Her long blonde hair was clumped into scraggly strands like dreadlocks, soaked to a rich sunset red with blood near the roots and toward the ends, hanging over her obscured face, trailing down her hunched back. She shivered violently, causing nearly black fluid to drop in spatters from her ratty hair to the floor, smearing in streaks across her bare chest. She wore nothing but translucent skin, through which he could see the bluish vessels forking along her lower stomach to her bare legs.

Buck barked furiously on the other side of the front door.

Her outstretched right arm terminated just above the wrist at the edge of the crater in the floor, the rest of her hand somewhere beneath. She strained as though trying to cram her whole arm down into the gap beneath the hardwood.

Suddenly, she looked up.

Brian quickly averted his stare from her eyes. He had glimpsed them so quickly, yet the mere sight of them was burned into his retinas.

Blood-streaked eyes vibrated within swollen black lids, barely visible through her clumped bangs. Her face was one enormous bruise.

He looked down, paralyzed by the strangling grip of fear.

There was the hole in the floor, slightly behind and to his right, but there was no one there. Just a raggedly-rimmed hole in the hardwood and a portion of the circular rim of the black drain within.

His heart thudded to a stop.

When he looked up again, her reflection was walking toward him in the mirror.

He spun around again.

Still no one.

Static tingled beneath what felt like a hand placed gently on his shoulder, shooting sparks clear through his fingertips. There was a gentle squeeze, and then a release of the pressure.

He looked to his shoulder and then quickly back to the mirror. She was now so close it looked as though she could have reached her hands through the reflective surface like the placid waters of a still pond.

But she stopped.

Tangled strands of nappy hair clung to her chest, her ghastly-white abdomen splotched with smears of blood, clotted to a festering brown.

Her lips moved, but no sound came out.

She raised her right hand and pressed a bloodied palm to the mirror as though it were little more than a single sheet of glass between them.

Her lips moved again. Slower this time. Carefully framing soundless words.

Don't let him find us.

Brian gasped.

The woman leaned forward, bringing her face to the mirror, hair slapping crimson streaks.

She exhaled deeply, her breath widening in a circle of fog on the glass.

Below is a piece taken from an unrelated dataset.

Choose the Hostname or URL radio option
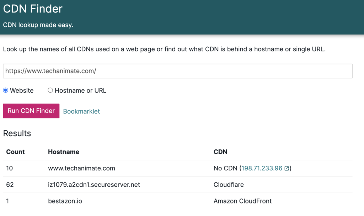 pyautogui.click(x=50, y=91)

Taking a step back, she reached up with the index finger of her right hand, and drew a circle in the middle of the dwindling condensation, then a line diagonally through the center.

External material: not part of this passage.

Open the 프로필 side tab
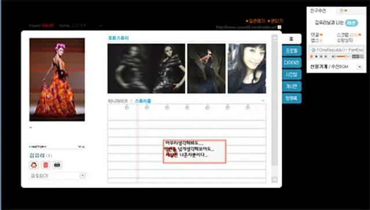[x=291, y=51]
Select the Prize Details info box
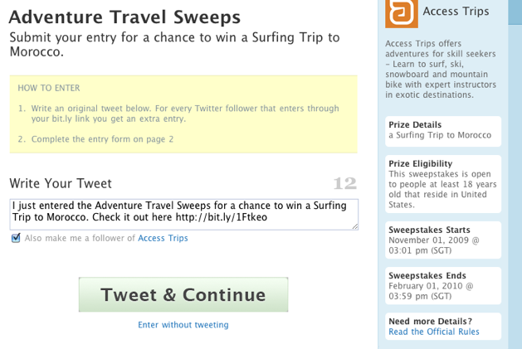 (x=443, y=130)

She spun, her wet hair throwing arcs of blood across the glass, and looked away from him, deeper into the reflection in the mirror.

Buck was going ballistic throwing his weight against the door.

When she again whirled to face him, her pained face was twisted into a scream of gut-wrenching terror.

Other darkened figures appeared in the reflection, ducking out from behind the stacks of boxes, from behind the television set, crawling from behind the half wall in the kitchen. They all looked just like she did: bodies alternately dripping and crusted with blood in the various stages of clotting, naked and shivering so hard their shadowed outlines were like the blur of a hummingbird's wings.

He felt all of their beaten and bruised eyes upon him like hands wringing his skin from the bones.

Brian seized control of his body and sprinted for the front door, jerking the knob, then turning and jerking again.

Buck burst past him and into the living room, summoning a crescendo of guttural barking.

Brian turned in time to see Buck skid to a halt in the middle of the floor, nails tearing ribbons of finished wood from the floor. He whimpered and brought his chin all the way down to the ground, lowering his trembling haunches until it appeared as though he were trying to merge with the hardwood.

A whine seeped from his quivering form.

Brian looked up to the mirror, only this time, there was no blood-drenched lady. No bleeding human shades skulking from the shadows.

Nothing but his own reflection beside his cowering dog.

And a dwindling circle of expired breath, melting inward around the number zero.